Wpis z mikrobloga

Mirki i Mirabelki xDDDDD jedna moja ciotka (kuzynka taty) wkroczyła w czwartą gęstość grażynizmu. Ja rozumiem chęć pomocy dziecku w wkroczeniu w dorosłość i pragnienie zapewnienia jak najlepszego startu, ale rozmowa, którą odbyłem przekracza wszelkie granice.
Ja rozumiem telefon z pytaniem o naukę programowania syna (już po rodzinie pożyczałem materiały do nauki programowania), ale (!) ciotka posunęła się dalej.

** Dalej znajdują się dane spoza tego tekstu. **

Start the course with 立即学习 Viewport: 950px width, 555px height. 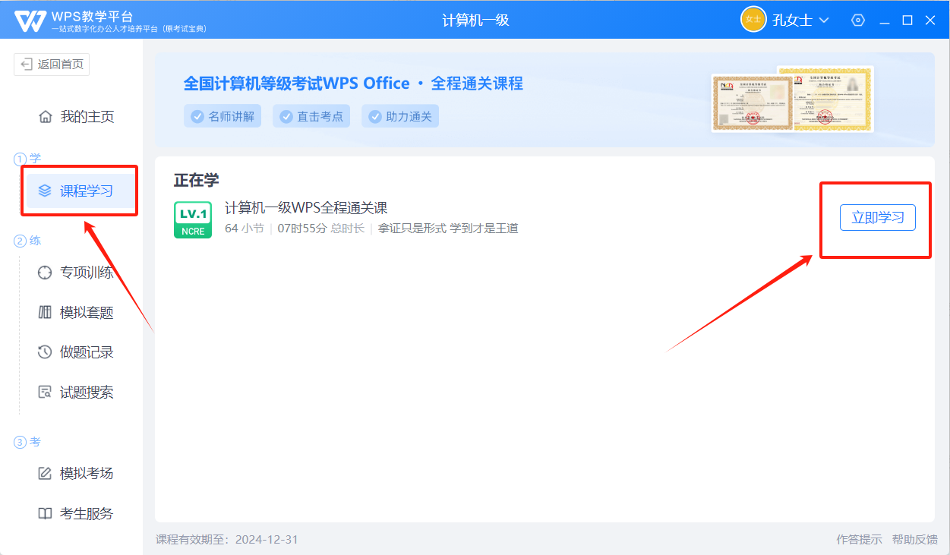877,218
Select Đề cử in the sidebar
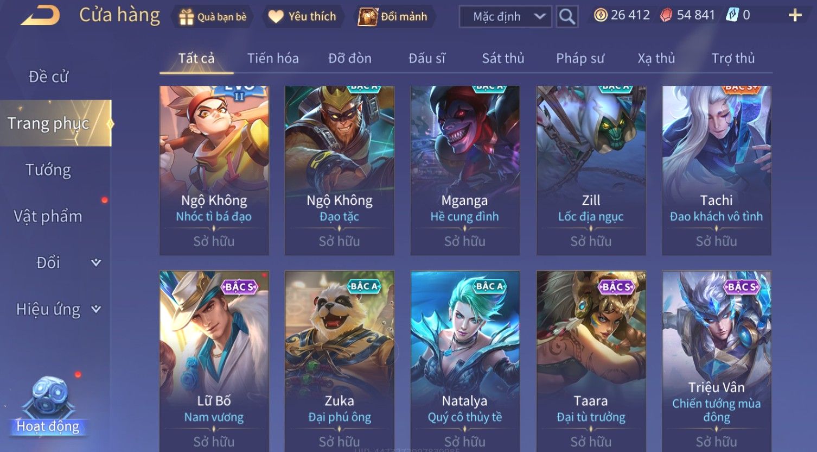 48,77
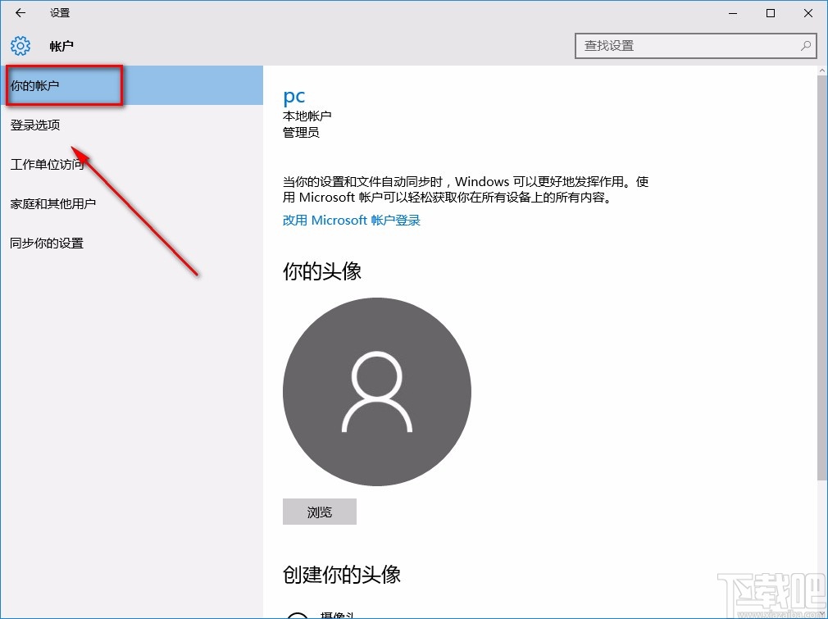Image resolution: width=828 pixels, height=619 pixels.
Task: Click the user avatar silhouette image
Action: [376, 392]
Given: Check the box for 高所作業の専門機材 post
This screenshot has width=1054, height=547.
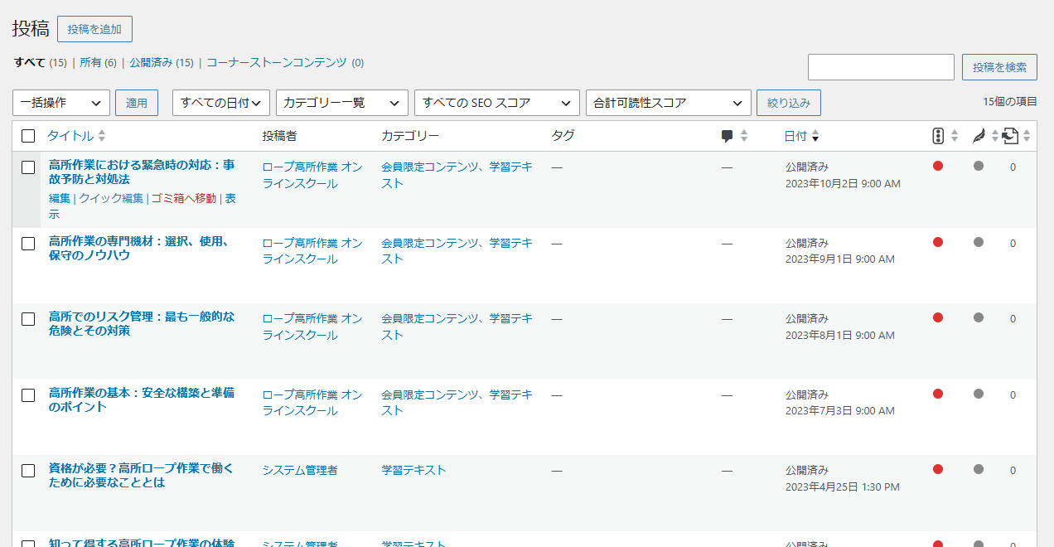Looking at the screenshot, I should 28,244.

Miałbym być aktywnym nauczycielem xD, co więcej. Ostatnio kupiłem mieszkanie trzypokojowe, więc kuzyn miałby się wprowadzić do mnie (i żyć u mnie za darmo xDDDD). A no i crème de la crème - mam mu załatwić dobrze płatną pracę, najlepiej takie kwoty jak ja zarabiam.

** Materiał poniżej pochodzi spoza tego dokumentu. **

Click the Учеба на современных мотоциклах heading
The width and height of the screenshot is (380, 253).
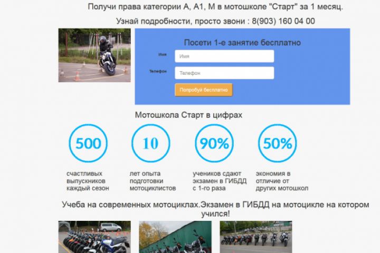pos(215,209)
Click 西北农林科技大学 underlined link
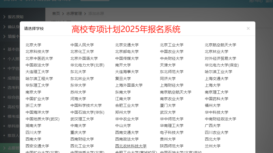This screenshot has width=273, height=153. (x=131, y=146)
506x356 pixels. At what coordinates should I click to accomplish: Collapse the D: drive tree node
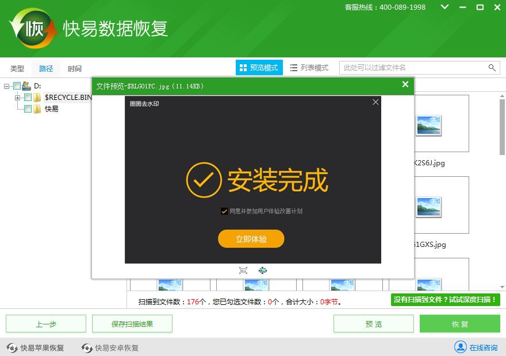[x=7, y=86]
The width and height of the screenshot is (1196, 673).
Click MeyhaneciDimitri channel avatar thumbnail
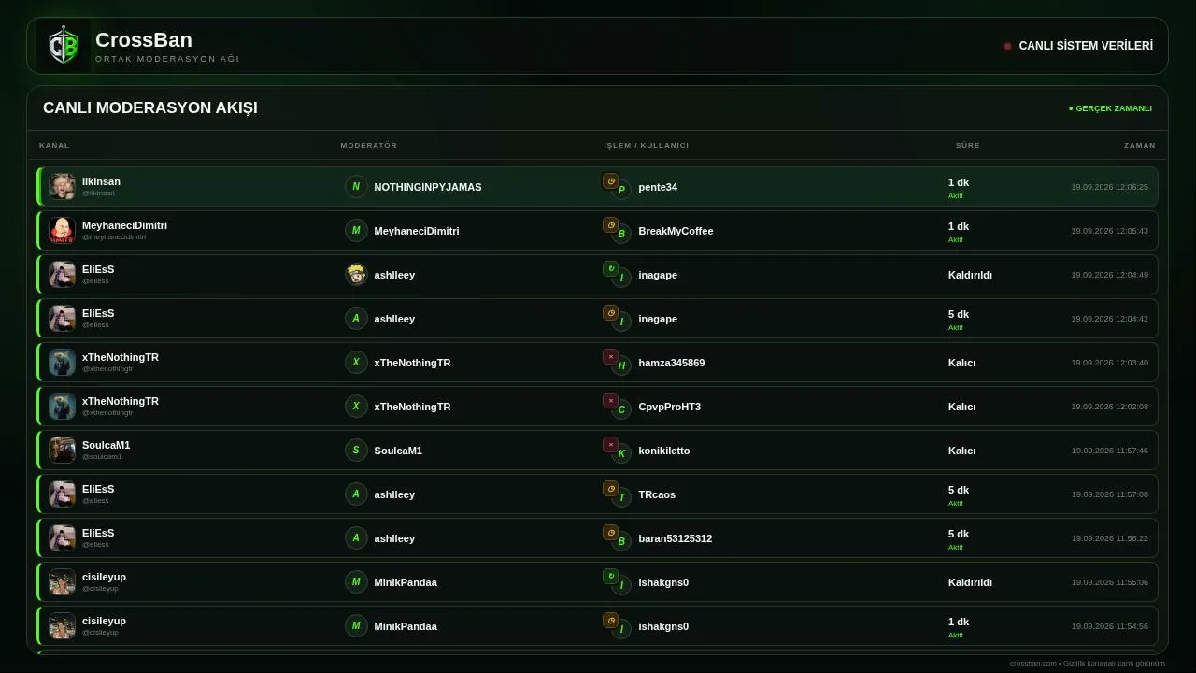pyautogui.click(x=62, y=231)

A jak te żądania (tak to były żądania nie prośby) uargumentowała ciocia? Przecież mnie stać, bo mam auto z salonu i mieszkanie kupiłem i przecież rodzinie nie będę żałować ( ͡° ͜ʖ ͡°)
A prywatność dla mnie i żony? ( ͡° ͜ʖ ͡°) Przecież nie będzie z nami siedzieć cały czas w pokoju.

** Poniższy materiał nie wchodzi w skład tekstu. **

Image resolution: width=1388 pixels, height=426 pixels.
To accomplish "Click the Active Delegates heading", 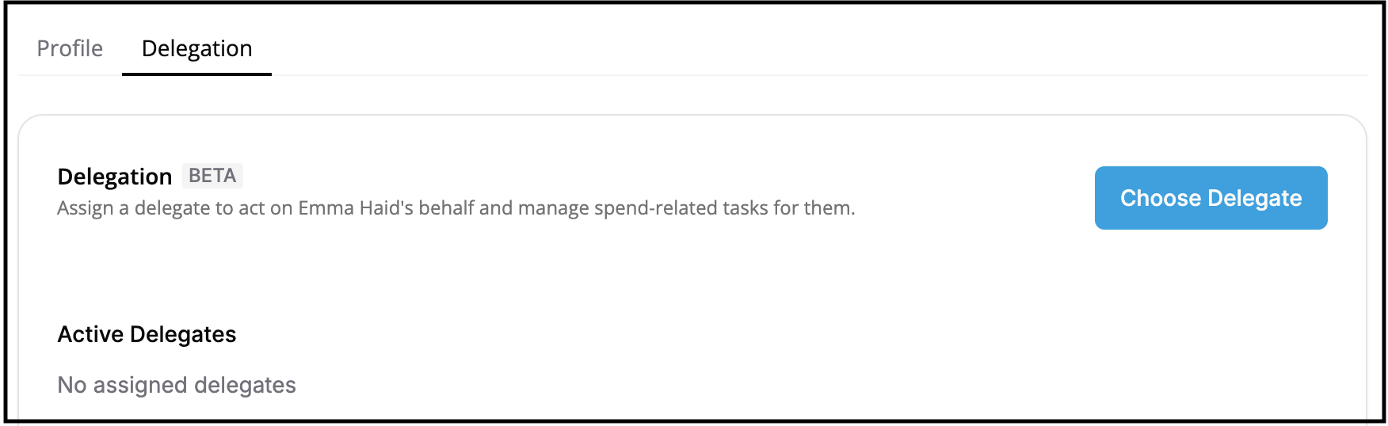I will pos(147,335).
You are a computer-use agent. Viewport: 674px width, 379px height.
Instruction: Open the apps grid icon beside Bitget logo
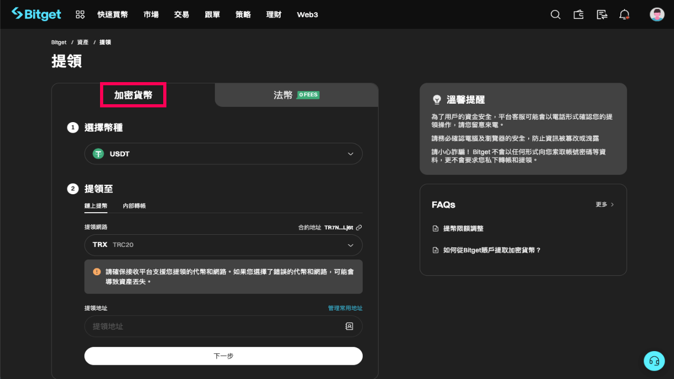click(80, 14)
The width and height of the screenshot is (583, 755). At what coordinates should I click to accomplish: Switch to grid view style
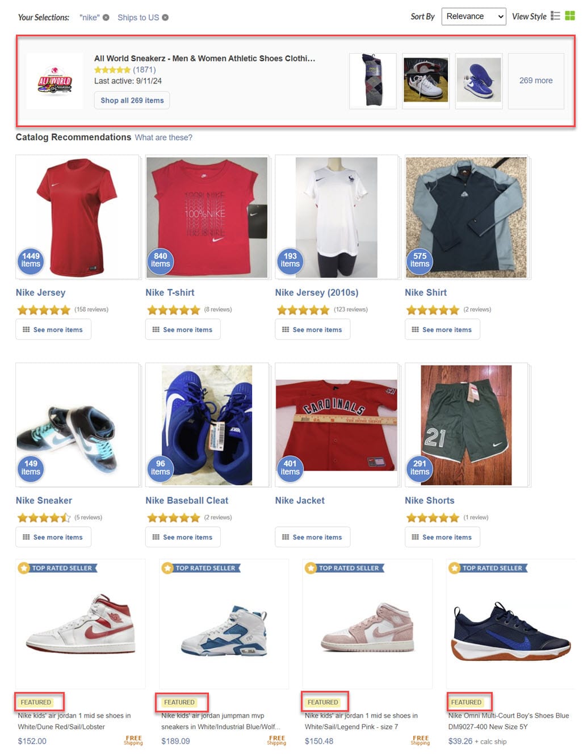(570, 16)
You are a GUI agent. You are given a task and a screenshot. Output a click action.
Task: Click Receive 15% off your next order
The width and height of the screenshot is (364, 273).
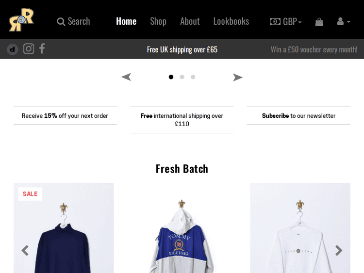click(65, 116)
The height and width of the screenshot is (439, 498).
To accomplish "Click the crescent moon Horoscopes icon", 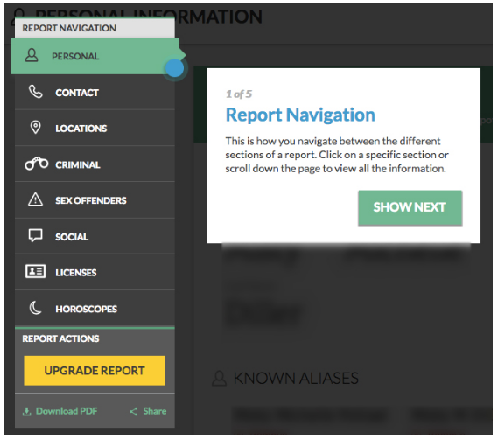I will tap(35, 308).
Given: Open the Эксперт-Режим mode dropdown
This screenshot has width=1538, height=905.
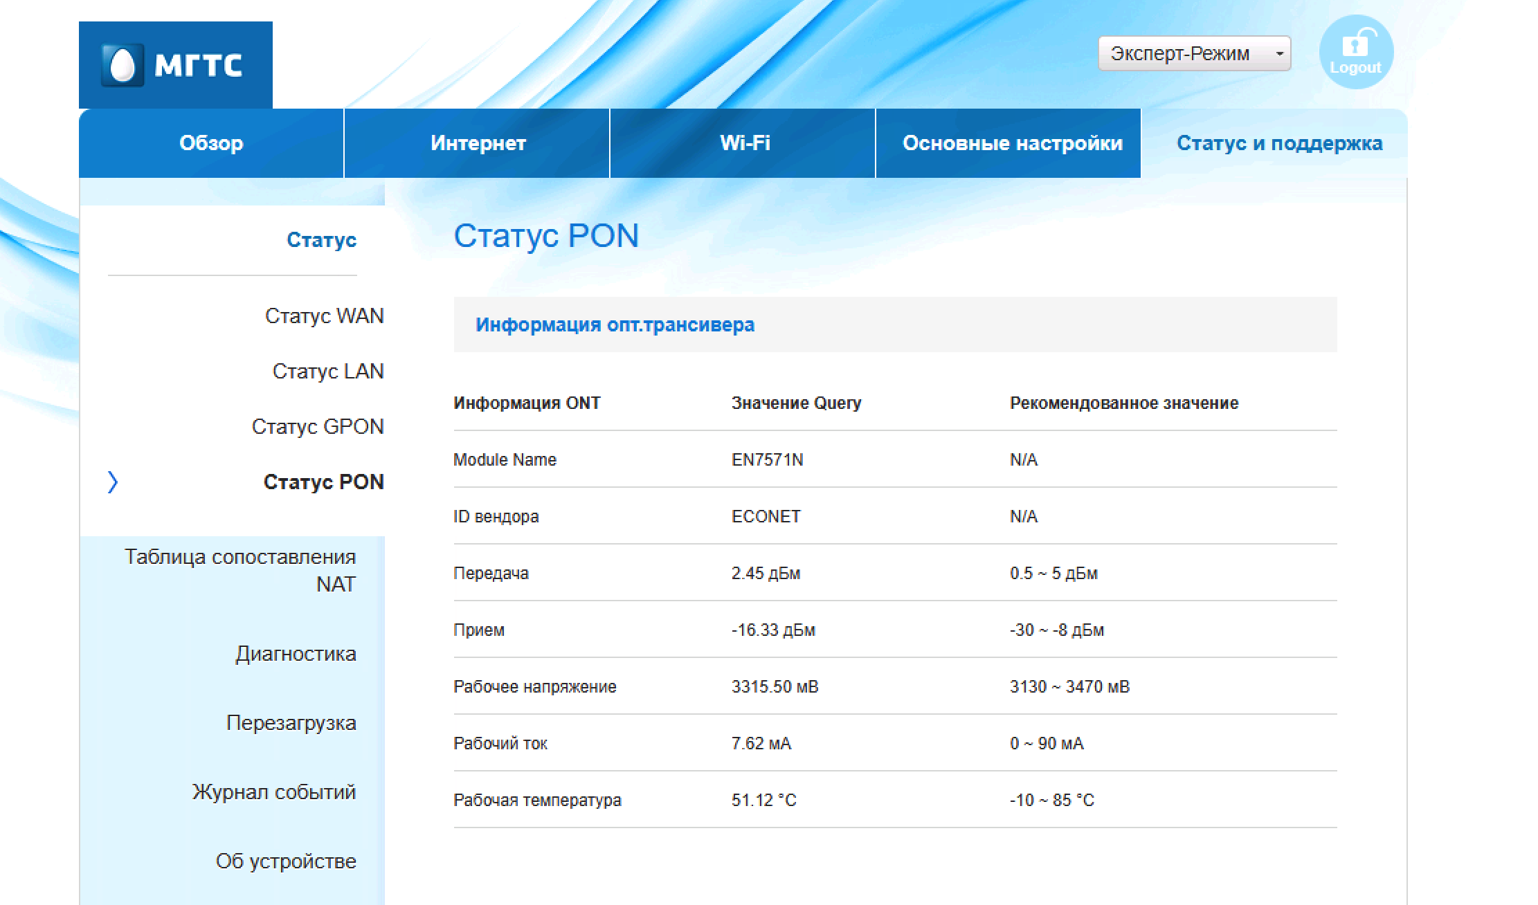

#logikarozowychpaskow #grazynacore #grazyna #madka
  • 134
@Mr-Right: na moje szczęście już straciła możliwość, ale jej dwie córki mogą coś niedługo wykrzesać z siebie ( ͡° ͜ʖ ͡°)

ale na to się szykuję. Apostazji nie dokonam, choć to jest preferowane przeze mnie rozwiązanie. To jednak z miłości do żony i rodziców wybrałem opcję poślednią. Jestem w trakcie konwersji na protestantyzm ( ͡° ͜ʖ ͡°) i może to bardziej zaboli proboszcza
@LeniwiecPracoholik: na szczescie nikomu w mojej rodzinie nie odwala na tej zasadzie, ze skoro mi sie powodzi to cos im sie z tego nalezy. Nikt nic ode mnie nie chce, a nawet jezeli cos jest logicznym rozwiazaniem, to sam musze proponowac.

Ale za to rozowy ma odwrotnie ze swoja rodzina i akurat tak trafilo, ze ciezko jest jej rodzinie odmawiac. Dla przykladu. Mieszkalismy sobie kiedys w Londynie, a ze nieruchomosci jednak
@piwniczak: Wiesz co, dobrze zrobiliście, to że nawet was nie uprzedzili to jest jakaś paranoja jak ludzie potrafią być roszczeniowi. I nie warto utrzymywać kontaktu.
Jechałem z dziewczyną do dobrego przyjaciela zobaczyć Kraków i najpierw wynajęliśmy airbnb a nie że bilety kupione i wpadamy bo ty masz 3 pokojowe mieszkanie to przekimasz.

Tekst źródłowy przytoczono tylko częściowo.